* start TASK INPUTS *

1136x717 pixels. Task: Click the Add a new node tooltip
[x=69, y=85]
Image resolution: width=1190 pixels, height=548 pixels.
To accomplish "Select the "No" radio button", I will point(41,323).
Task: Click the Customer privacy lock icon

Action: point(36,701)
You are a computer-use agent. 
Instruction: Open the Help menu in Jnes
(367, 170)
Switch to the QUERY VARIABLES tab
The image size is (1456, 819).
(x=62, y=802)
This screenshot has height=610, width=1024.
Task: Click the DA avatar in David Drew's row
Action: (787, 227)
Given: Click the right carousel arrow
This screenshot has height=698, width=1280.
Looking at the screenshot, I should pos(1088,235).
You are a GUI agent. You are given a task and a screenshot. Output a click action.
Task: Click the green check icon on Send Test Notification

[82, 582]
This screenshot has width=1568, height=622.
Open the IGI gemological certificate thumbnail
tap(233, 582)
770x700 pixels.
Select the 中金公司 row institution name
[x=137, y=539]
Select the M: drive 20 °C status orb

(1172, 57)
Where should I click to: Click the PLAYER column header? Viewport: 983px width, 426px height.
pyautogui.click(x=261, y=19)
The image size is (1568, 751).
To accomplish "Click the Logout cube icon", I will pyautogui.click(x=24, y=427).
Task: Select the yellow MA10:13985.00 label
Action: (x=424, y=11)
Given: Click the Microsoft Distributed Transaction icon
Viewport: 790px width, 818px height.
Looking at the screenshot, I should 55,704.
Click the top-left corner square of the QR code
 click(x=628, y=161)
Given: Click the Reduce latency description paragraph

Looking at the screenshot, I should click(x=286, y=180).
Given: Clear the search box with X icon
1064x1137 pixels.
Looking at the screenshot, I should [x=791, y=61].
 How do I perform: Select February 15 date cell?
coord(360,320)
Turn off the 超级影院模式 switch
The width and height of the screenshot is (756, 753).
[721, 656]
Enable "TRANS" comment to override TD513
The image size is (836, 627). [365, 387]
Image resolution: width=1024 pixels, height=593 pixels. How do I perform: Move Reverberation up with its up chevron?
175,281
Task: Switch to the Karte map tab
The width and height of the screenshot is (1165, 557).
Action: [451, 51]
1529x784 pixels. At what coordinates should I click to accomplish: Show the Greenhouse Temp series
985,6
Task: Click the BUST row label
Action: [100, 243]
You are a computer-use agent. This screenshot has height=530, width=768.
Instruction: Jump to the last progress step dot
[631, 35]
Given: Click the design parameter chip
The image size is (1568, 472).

* end TASK INPUTS *

**SET PROBLEM**
Convert every line of the records above into a Markdown table with the columns "No." and "Record line". Number the rows in order and leave out the blank lines.

**EXERCISE SOLUTION**
| No. | Record line |
|---|---|
| 1 | 1136x717 pixels. Task: Click the Add a new node tooltip |
| 2 | [x=69, y=85] |
| 3 | Image resolution: width=1190 pixels, height=548 pixels. |
| 4 | To accomplish "Select the "No" radio button", I will point(41,323). |
| 5 | Task: Click the Customer privacy lock icon |
| 6 | Action: point(36,701) |
| 7 | You are a computer-use agent.  |
| 8 | Instruction: Open the Help menu in Jnes |
| 9 | (367, 170) |
| 10 | Switch to the QUERY VARIABLES tab |
| 11 | The image size is (1456, 819). |
| 12 | (x=62, y=802) |
| 13 | This screenshot has height=610, width=1024. |
| 14 | Task: Click the DA avatar in David Drew's row |
| 15 | Action: (787, 227) |
| 16 | Given: Click the right carousel arrow |
| 17 | This screenshot has height=698, width=1280. |
| 18 | Looking at the screenshot, I should pos(1088,235). |
| 19 | You are a GUI agent. You are given a task and a screenshot. Output a click action. |
| 20 | Task: Click the green check icon on Send Test Notification |
| 21 | [82, 582] |
| 22 | This screenshot has width=1568, height=622. |
| 23 | Open the IGI gemological certificate thumbnail |
| 24 | tap(233, 582) |
| 25 | 770x700 pixels. |
| 26 | Select the 中金公司 row institution name |
| 27 | [x=137, y=539] |
| 28 | Select the M: drive 20 °C status orb |
| 29 | (1172, 57) |
| 30 | Where should I click to: Click the PLAYER column header? Viewport: 983px width, 426px height. |
| 31 | pyautogui.click(x=261, y=19) |
| 32 | The image size is (1568, 751). |
| 33 | To accomplish "Click the Logout cube icon", I will pyautogui.click(x=24, y=427). |
| 34 | Task: Select the yellow MA10:13985.00 label |
| 35 | Action: (x=424, y=11) |
| 36 | Given: Click the Microsoft Distributed Transaction icon |
| 37 | Viewport: 790px width, 818px height. |
| 38 | Looking at the screenshot, I should 55,704. |
| 39 | Click the top-left corner square of the QR code |
| 40 |  click(x=628, y=161) |
| 41 | Given: Click the Reduce latency description paragraph |
| 42 | Looking at the screenshot, I should click(x=286, y=180). |
| 43 | Given: Clear the search box with X icon |
| 44 | 1064x1137 pixels. |
| 45 | Looking at the screenshot, I should [x=791, y=61]. |
| 46 |  How do I perform: Select February 15 date cell? |
| 47 | coord(360,320) |
| 48 | Turn off the 超级影院模式 switch |
| 49 | The width and height of the screenshot is (756, 753). |
| 50 | [721, 656] |
| 51 | Enable "TRANS" comment to override TD513 |
| 52 | The image size is (836, 627). [365, 387] |
| 53 | Image resolution: width=1024 pixels, height=593 pixels. How do I perform: Move Reverberation up with its up chevron? |
| 54 | 175,281 |
| 55 | Task: Switch to the Karte map tab |
| 56 | The width and height of the screenshot is (1165, 557). |
| 57 | Action: [451, 51] |
| 58 | 1529x784 pixels. At what coordinates should I click to accomplish: Show the Greenhouse Temp series |
| 59 | 985,6 |
| 60 | Task: Click the BUST row label |
| 61 | Action: [100, 243] |
| 62 | You are a computer-use agent. This screenshot has height=530, width=768. |
| 63 | Instruction: Jump to the last progress step dot |
| 64 | [631, 35] |
| 65 | Given: Click the design parameter chip |
| 66 | The image size is (1568, 472). |